【ちょっといい話】引退の石原慶幸…広島の体育会気質変えた 陰の支柱

引退セレモニーで黒田博樹氏(左)、新井貴浩氏(右)から花束を贈られた石原慶
引退セレモニーで黒田博樹氏(左)、新井貴浩氏(右)から花束を贈られた石原慶
試合後に引退セレモニーが行われ、胴上げされる石原慶幸
試合後に引退セレモニーが行われ、胴上げされる石原慶幸

◆JERAセ・リーグ 広島0―2阪神(7日・マツダスタジアム)

 広島が初めてCS進出した13年。敗退からしばらく後、石原慶に「大舞台は楽しかった?」と聞いてしまった。「楽しいと思って野球をやったことは一度もないですよ」。いつもニコニコと話してくれる男に真顔で反論された。

 02年の入団時は野村、前田、緒方ら一流選手がそろい、ピリピリしていた。石原慶は緊張から「キャンプは“出社拒否症”でした。朝起きたら、球場に行くのがイヤだなって」。レギュラーをつかんでからもチームは低迷。責任を背負う捕手というポジションでもあり、ずっと苦しんで野球に取り組んでいた。

 16年、自身初の優勝を決めた瞬間、マウンドに向かって猛ダッシュした。帰りのバスに乗り込む直前、記者を見つけると、右手を差し出してくれた。「あんなに速く走るイシは初めて見たぞ」。そう冷やかすと、顔をクシャクシャにした。「良かった」。その一言に実感がこもっていた。

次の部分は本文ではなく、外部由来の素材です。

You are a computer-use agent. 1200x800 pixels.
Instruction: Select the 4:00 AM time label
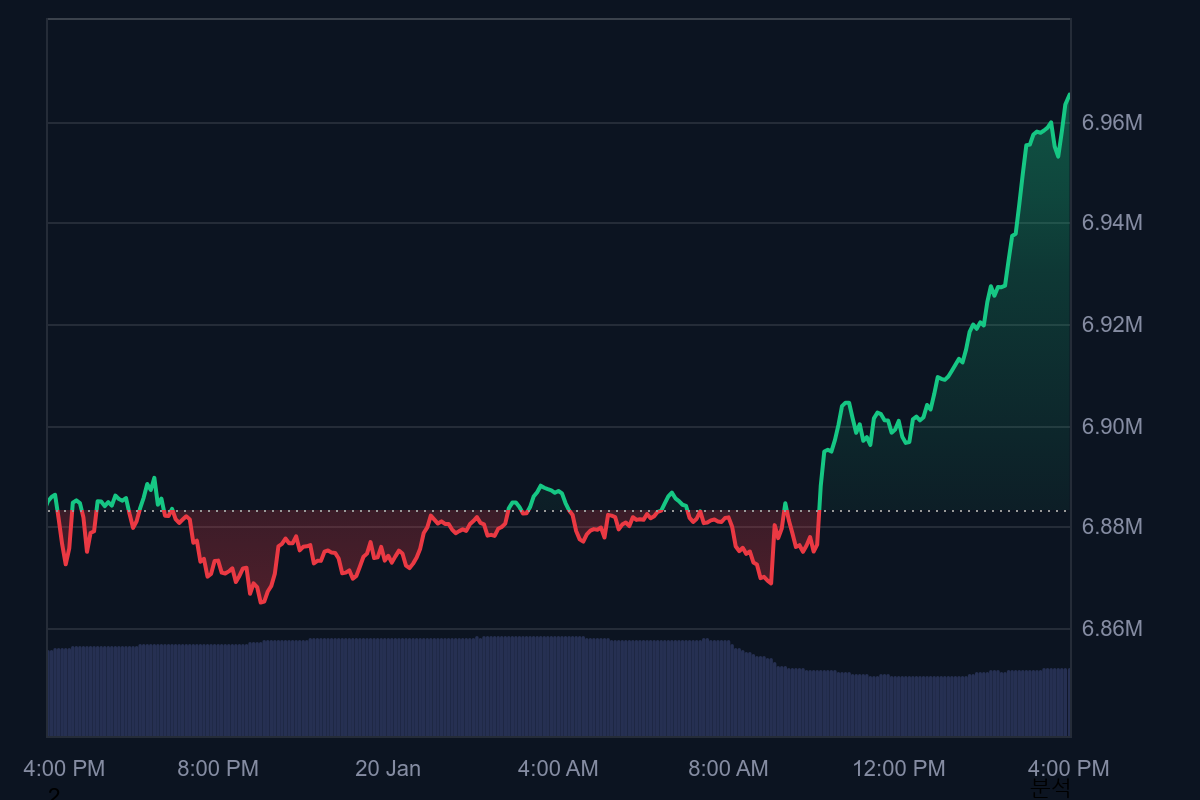[558, 769]
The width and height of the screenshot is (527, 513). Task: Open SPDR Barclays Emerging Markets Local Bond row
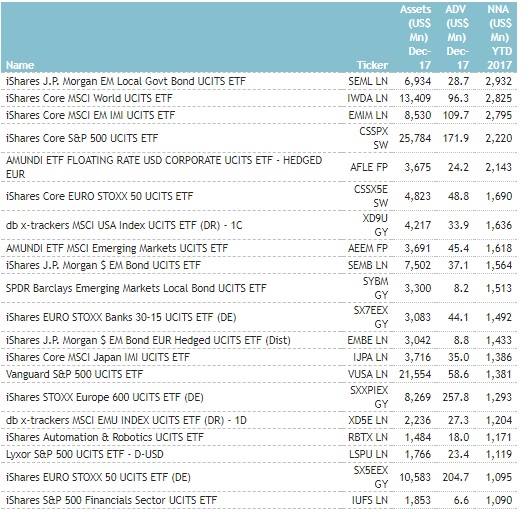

 以前の体育会気質とは真逆のノビノビとしたチームに変容。「若い子が力を発揮できれば、これでいいんですよ」。もしベテラン捕手が若手を萎縮させるような存在だったら、優勝はなかったはず。黒田、新井が表のリーダーなら、石原慶は陰の支柱だったと思う。(01~03年広島担当・井之川 昇平)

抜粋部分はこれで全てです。